LES FEMMES SAVANTES
Article
publié exclusivement sur Internet avec la Lettre n°
319
du
6 décembre 2010
LES FEMMES SAVANTES de Molière. Mise
en scène Jean-Denis Monory avec Céline Barbarin, Laurent Charoy,
Julien Cigana, Clotilde Daniault, Virginie Dupressoir, Malo de La
Tullaye, Camille Metzger, Bastien Ossart, Alexandre Palma Salas,
Anne-Louise de Ségogne. Musiciens, Manuel de Grange ou Damien Pouvreau,
Louis-Joseph Fournier ou Olivier Clémence.
On croyait tout savoir de ces fameuses cibles féminines de Molière,
qu'elles aient été précieuses et ridicules ou encore savantes. La
représentation baroque qu'en construisent Jean-Denis Monory et sa
troupe de la Fabrique à Théâtre renouvelle de fond en comble
l'idée que l'on s'en faisait. Pour notre plus grand bonheur.
Point de fée électricité, seules les 120 bougies de la rampe et
des deux lustres, patiemment allumées à l'orée de la représentation,
éclaireront le jeu d'acteurs immergés dans une vraisemblance que
renforce la musique sur instruments d'époque, théorbe, guitare,
hautbois, flûte, jouée en direct. La durée du spectacle sera celle
de la longévité des bougies, donc pas d'entracte, pas de rideaux
entre les actes. D'où une indéniable fluidité.

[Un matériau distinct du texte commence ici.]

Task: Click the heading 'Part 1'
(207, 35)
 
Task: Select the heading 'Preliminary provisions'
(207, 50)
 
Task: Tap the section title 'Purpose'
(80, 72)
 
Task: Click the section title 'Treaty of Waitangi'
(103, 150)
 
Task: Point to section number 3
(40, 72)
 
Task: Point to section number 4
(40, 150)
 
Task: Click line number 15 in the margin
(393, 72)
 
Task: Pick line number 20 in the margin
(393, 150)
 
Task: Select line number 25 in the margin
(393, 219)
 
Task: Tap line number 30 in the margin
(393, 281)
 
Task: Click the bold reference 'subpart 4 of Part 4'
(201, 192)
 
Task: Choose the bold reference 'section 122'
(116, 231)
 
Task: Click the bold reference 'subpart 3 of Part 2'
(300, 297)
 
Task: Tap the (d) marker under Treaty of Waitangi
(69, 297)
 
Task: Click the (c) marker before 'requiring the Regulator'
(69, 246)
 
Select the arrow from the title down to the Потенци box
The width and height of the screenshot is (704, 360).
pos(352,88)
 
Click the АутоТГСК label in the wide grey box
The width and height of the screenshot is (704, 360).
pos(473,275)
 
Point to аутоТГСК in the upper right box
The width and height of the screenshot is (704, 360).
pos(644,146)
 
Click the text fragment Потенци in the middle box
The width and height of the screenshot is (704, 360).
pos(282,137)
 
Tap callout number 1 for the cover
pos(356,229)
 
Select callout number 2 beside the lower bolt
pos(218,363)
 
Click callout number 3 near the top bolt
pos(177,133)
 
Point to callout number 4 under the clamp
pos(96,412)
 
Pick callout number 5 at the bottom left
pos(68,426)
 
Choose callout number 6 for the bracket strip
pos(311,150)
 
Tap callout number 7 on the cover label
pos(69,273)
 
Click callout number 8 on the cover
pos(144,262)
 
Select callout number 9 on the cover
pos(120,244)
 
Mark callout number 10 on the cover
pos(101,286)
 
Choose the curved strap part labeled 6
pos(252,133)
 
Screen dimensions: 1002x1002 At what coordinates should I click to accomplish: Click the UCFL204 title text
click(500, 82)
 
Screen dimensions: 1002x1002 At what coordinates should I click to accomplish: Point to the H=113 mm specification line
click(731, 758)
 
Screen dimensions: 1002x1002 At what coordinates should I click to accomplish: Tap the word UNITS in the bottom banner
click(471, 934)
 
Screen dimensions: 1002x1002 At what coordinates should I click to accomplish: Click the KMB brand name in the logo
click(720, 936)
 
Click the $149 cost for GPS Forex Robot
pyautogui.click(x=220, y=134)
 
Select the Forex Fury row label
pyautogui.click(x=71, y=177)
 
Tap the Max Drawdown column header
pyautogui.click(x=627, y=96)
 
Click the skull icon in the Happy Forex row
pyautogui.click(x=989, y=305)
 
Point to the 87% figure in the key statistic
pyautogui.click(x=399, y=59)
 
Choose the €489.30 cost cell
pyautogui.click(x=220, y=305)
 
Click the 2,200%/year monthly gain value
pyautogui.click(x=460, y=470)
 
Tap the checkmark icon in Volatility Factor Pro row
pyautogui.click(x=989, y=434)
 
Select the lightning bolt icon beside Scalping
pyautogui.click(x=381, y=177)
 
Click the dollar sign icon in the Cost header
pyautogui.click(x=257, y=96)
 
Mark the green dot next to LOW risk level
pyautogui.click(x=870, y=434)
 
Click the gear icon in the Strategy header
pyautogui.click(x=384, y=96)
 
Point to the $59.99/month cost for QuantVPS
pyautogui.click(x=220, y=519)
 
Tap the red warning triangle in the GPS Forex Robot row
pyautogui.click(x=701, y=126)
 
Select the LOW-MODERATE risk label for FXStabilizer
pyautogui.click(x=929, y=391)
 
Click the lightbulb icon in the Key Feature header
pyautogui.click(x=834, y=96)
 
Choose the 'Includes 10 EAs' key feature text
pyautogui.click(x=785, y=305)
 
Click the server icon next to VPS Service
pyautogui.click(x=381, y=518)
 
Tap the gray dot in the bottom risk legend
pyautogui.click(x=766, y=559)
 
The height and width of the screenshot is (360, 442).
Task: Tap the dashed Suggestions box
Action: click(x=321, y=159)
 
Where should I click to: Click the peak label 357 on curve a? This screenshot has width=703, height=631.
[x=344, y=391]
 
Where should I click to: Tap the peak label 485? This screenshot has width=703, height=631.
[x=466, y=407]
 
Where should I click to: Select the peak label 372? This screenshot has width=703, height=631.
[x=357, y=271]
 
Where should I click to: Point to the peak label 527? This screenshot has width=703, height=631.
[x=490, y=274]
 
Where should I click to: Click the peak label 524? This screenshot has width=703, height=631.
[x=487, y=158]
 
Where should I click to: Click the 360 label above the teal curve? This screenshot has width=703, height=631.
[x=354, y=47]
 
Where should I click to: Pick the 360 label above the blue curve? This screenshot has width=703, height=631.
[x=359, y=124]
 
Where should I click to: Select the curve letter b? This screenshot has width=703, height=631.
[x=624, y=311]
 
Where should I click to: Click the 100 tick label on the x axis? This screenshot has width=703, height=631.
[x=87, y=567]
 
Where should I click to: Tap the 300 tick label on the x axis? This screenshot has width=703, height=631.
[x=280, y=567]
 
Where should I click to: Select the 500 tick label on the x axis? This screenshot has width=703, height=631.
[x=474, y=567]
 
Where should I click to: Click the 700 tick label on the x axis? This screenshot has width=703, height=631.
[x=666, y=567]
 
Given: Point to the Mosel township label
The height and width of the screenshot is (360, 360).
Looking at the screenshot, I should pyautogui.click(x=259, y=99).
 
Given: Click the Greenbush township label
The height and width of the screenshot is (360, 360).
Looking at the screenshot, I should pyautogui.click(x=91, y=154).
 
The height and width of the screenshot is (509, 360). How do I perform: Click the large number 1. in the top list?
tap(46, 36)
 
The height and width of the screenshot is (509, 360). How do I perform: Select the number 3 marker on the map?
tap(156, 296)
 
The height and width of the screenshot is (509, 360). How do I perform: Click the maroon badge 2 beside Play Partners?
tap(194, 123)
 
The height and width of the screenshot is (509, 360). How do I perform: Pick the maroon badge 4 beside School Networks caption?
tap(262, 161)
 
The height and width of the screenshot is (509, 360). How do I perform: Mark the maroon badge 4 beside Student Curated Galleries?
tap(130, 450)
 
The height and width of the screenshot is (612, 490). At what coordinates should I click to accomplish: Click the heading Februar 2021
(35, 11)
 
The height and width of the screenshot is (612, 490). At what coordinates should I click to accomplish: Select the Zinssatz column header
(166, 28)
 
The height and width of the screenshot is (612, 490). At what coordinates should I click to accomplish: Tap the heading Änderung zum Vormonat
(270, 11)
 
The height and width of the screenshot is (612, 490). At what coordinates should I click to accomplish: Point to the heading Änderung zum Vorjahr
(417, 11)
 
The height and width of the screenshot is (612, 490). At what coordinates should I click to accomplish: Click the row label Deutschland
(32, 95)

Première conséquence de ce parti-pris de vérité historique, les
acteurs joueront et se déplaceront de face, sans se porter de regard
latéral ni se détourner du spectateur. Cette première surprise acquise,
la langue du théâtre du 17e siècle dont ils usent vient déconcerter
l'oreille contemporaine, autant de prononciations oubliées dont
seule une incursion en terre québécoise ou autrement villageoise
nous rappellerait parfois la réalité ancienne.
Mais la surprise est bien plus grande encore à apprécier les choix
de lecture très décapants de cette œuvre archi connue. Baroque,
vous avez dit baroque ? Oui, si l'on se souvient que c'est l'une
des dernières comédies de Molière, 1672, un an avant sa mort, et
que la tradition a fait de l'auteur le parangon du classicisme au
service du Roi Soleil.
Ce serait faire peu de cas de l'importance de la farce dans le théâtre
du temps. La mise en scène qui est offerte ici redonne à ce comique
très visuel et outrancier toute sa virulence, pas seulement pour
susciter le rire, mais aussi pour remettre dans une perspective
hautement critique les travers et poncifs de l'époque.
On voyait Chrysale comme un bourgeois pleutre et sans envergure,
inféodé à l'autorité de sa femme. On le découvre ridiculement drôle,
certes, mais bouffon matois et jouisseur. Et son épouse Philaminte,
si elle demeure tyrannique, laisse entrevoir des appétits sensuels
partagés avec lui. On savait l'esprit de Bélise totalement fêlé,
on constate sans ambiguïté ses goûts de chair. Armande, la prude
avide de séduction sans implication, ne peut cacher l'aigreur de
sa frustration entretenue. La douce et obéissante Henriette s'emporte
en explosions verbales et gestuelles. Clitandre, quant à lui, n'a-t-il
pas adapté ses amours sans trop d'encombres ? Même le fade Ariste,
frère de Chrysale, gagne en ambiguïté. Trissotin, Vadius et les
valets manifestent la corrosion du ridicule et la franchise comique
qu'on leur connaissait déjà.
Ce qui permet cette illustration au sens propre, c'est le recours,
historique pourrait-on dire, à une gestuelle permanente des mains.
Si, au début de la représentation, elle est déconcertante comme
un langage des signes qui dupliquerait le sens, elle s'avère être
un décodage pertinent d'une amplification du regard porté par Molière
sur le corps et ses exigences, sur les femmes et leur inféodation
révoltante, sur la légitimité de leur revendication à plus d'indépendance,
même au risque du ridicule. Et ces figures ressassées au long des
comédies successives prennent un coup de jeunesse vraiment vivifiant.
Les acteurs, tous sans exception, sont remarquables de souplesse,
dans un ensemble chorégraphique et déclamatoire judicieusement réglé.
De l'art de réviser ses classiques, dans la joie du rire et un intérêt
jamais démenti jusqu'aux applaudissements mérités. Théâtre de
l'Epée de Bois, Cartoucherie de Vincennes 12e. A.D.